The device combines temperature, pH, ion-selective, and sweat-rate sensing in a single patch, enabling simultaneous monitoring of multiple physiologically relevant parameters. The ammonium- and potassium-selective electrodes, pH sensor, and temperature channel demonstrated reproducible, linear responses within relevant concentration and temperature ranges, while the sweat-rate sensor provided a flow-dependent current signal suitable for tracking changes in perspiration dynamics. Although the sodium-selective electrode currently shows strongly sub-Nernstian behavior, it highlights the feasibility of adding further ion channels to the same tLSG platform and identifies clear targets for membrane optimization.
A custom PDMS adhesive patch with suction-cup-inspired microstructures was engineered to enhance attachment on skin-like substrates under dry and wet conditions. Adhesion tests revealed that the optimized hexagonal pattern, combined with an appropriate PDMS mixing ratio and curing temperature, can generate sufficient detachment forces to support the weight of the integrated electronics during movement. This mechanical robustness, together with the softness of PDMS, is crucial for stable, long-term wearable operation without compromising user comfort.

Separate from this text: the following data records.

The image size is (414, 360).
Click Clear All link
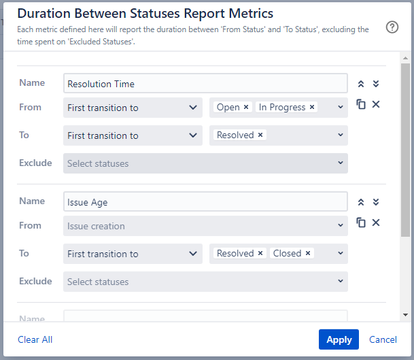[35, 340]
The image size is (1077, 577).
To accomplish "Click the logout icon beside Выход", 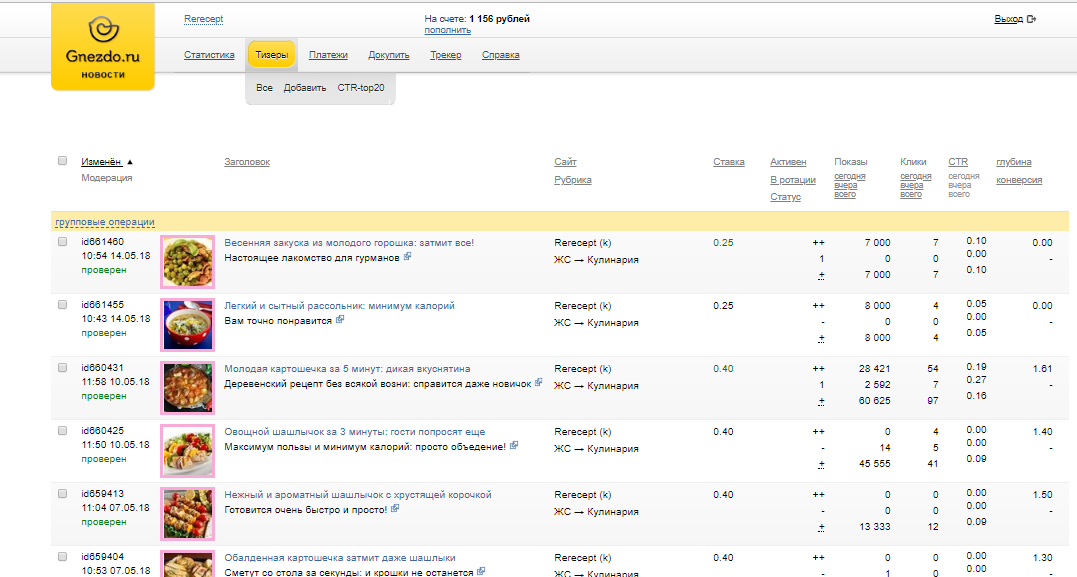I will [x=1032, y=19].
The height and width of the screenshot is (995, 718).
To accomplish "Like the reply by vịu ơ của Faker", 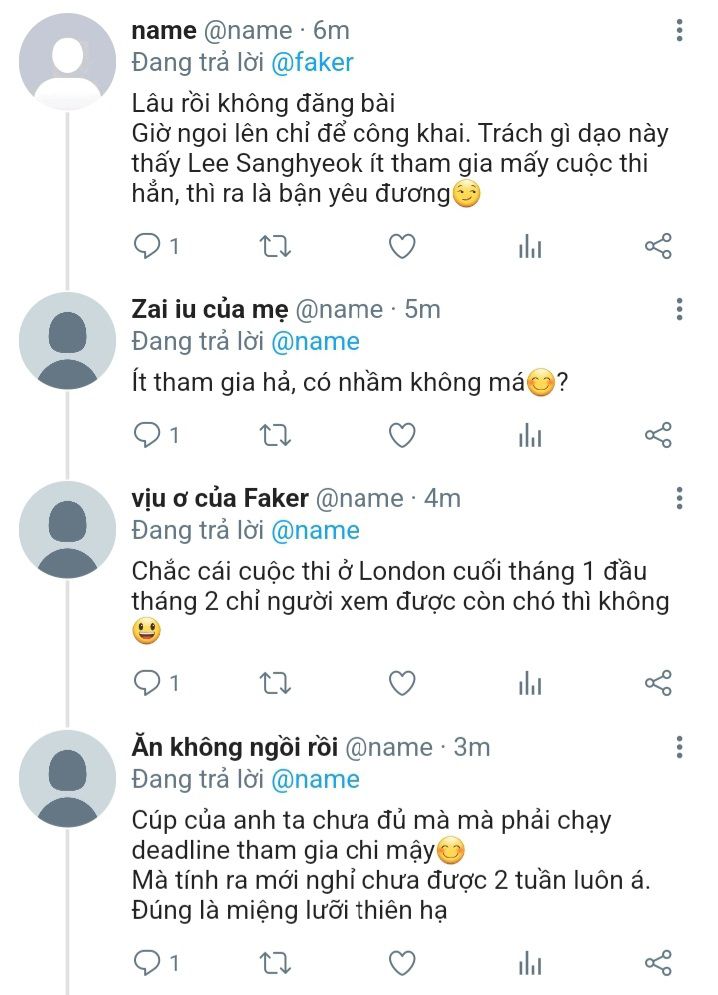I will tap(401, 683).
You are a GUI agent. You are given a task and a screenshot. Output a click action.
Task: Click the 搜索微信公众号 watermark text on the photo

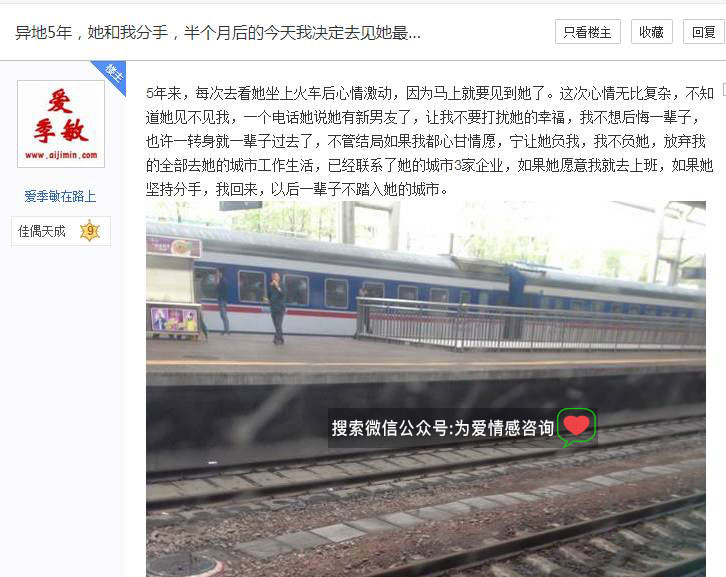(442, 428)
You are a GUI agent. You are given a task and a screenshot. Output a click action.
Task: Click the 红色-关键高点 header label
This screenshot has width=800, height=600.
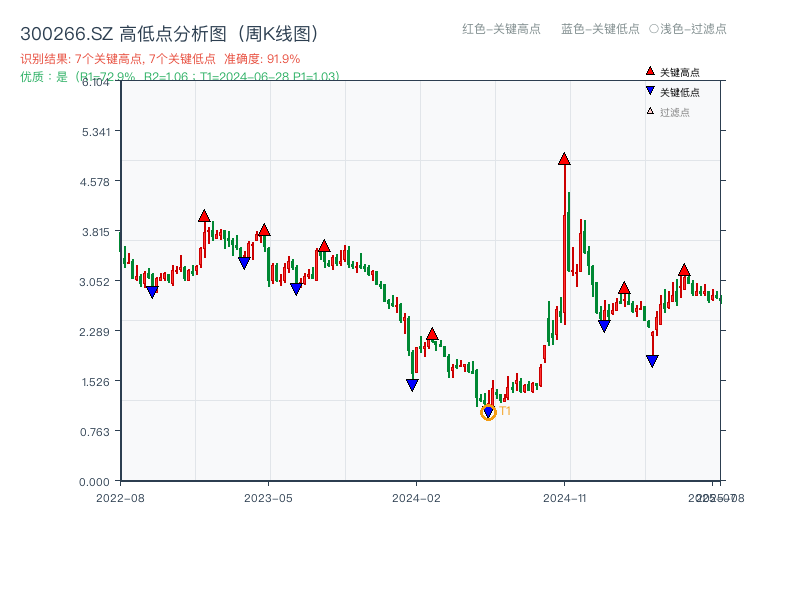(x=501, y=29)
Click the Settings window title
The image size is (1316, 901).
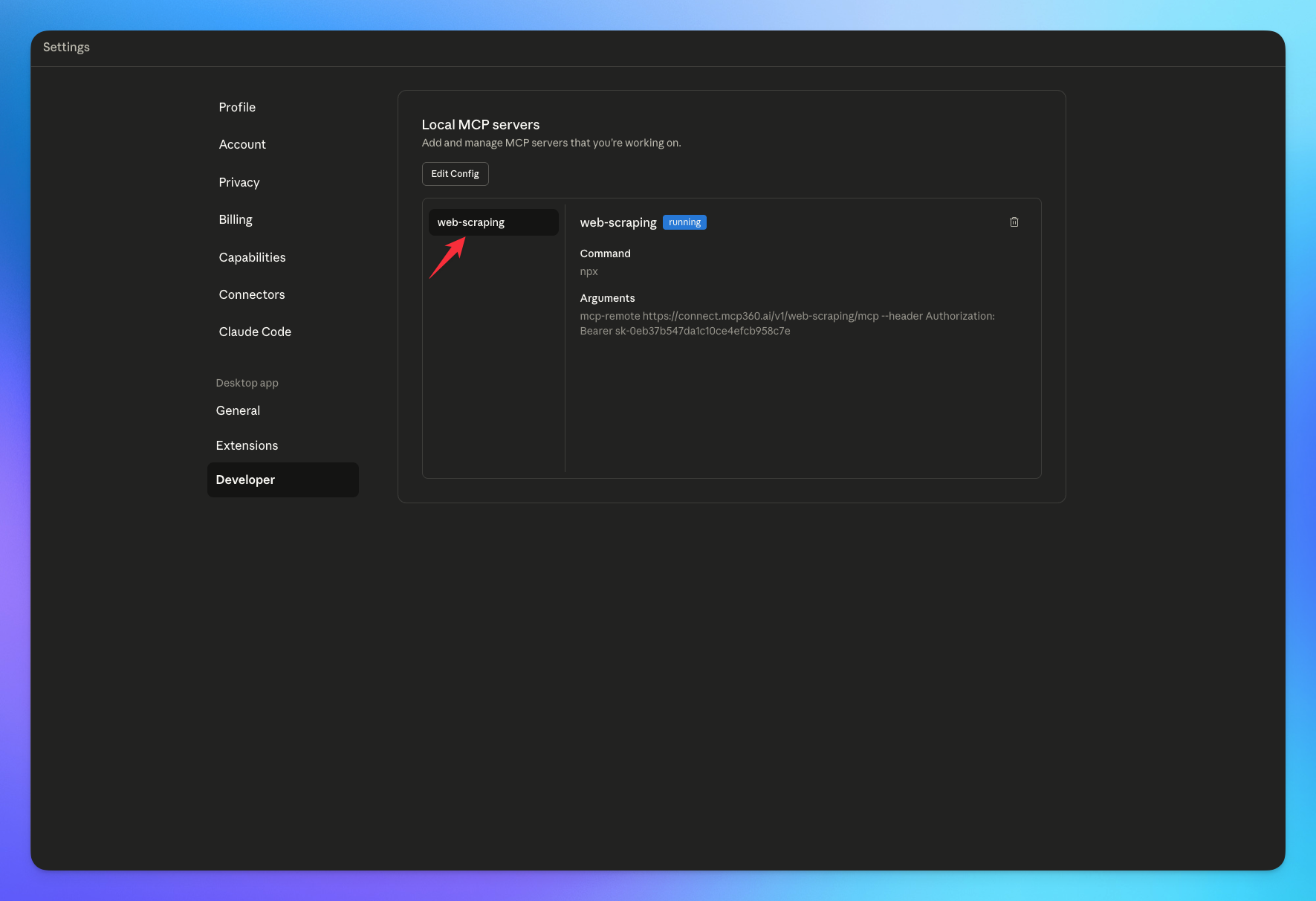(x=66, y=47)
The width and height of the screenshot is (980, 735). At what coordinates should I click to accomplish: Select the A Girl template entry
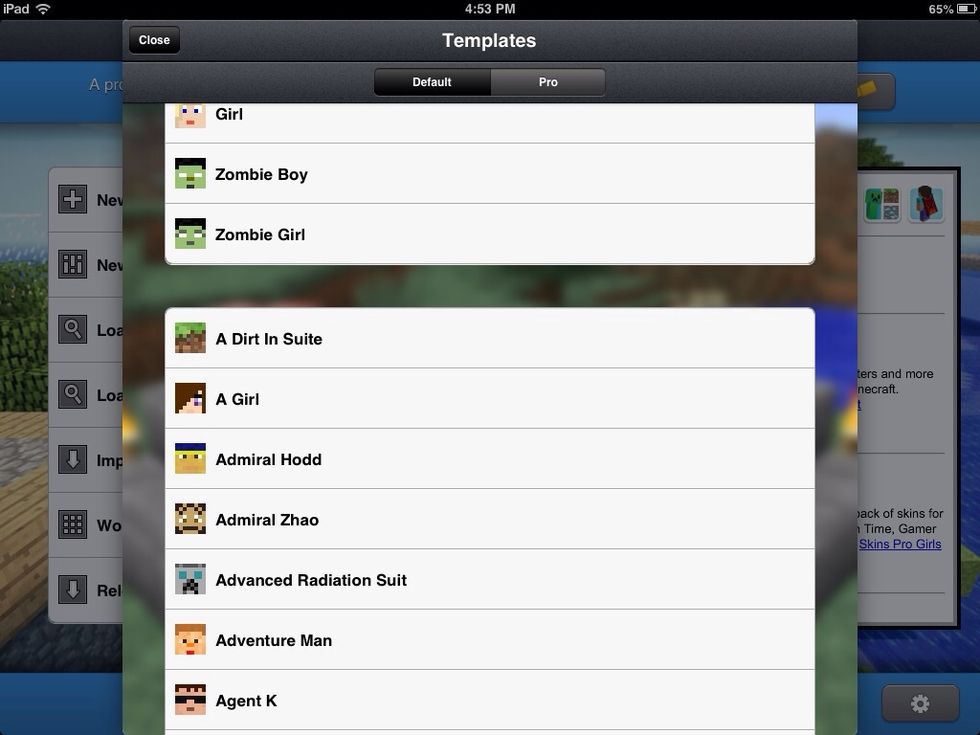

Finally, the system was deployed during an adaptive cycling marathon across Saudi Arabia, providing an initial demonstration of robustness and feasibility in a demanding real-world scenario. The platform withstood prolonged use, repeated mechanical deformation, and varying sweating conditions, underscoring its potential for sports performance monitoring and rehabilitation-focused applications. Future efforts will concentrate on improving ion-selective membrane formulations, refining sweat-rate transduction at higher flow regimes, validating sensor outputs in real sweat against clinical standards, and integrating wireless electronics to realize a fully autonomous, multiplexed wearable sweat monitoring system.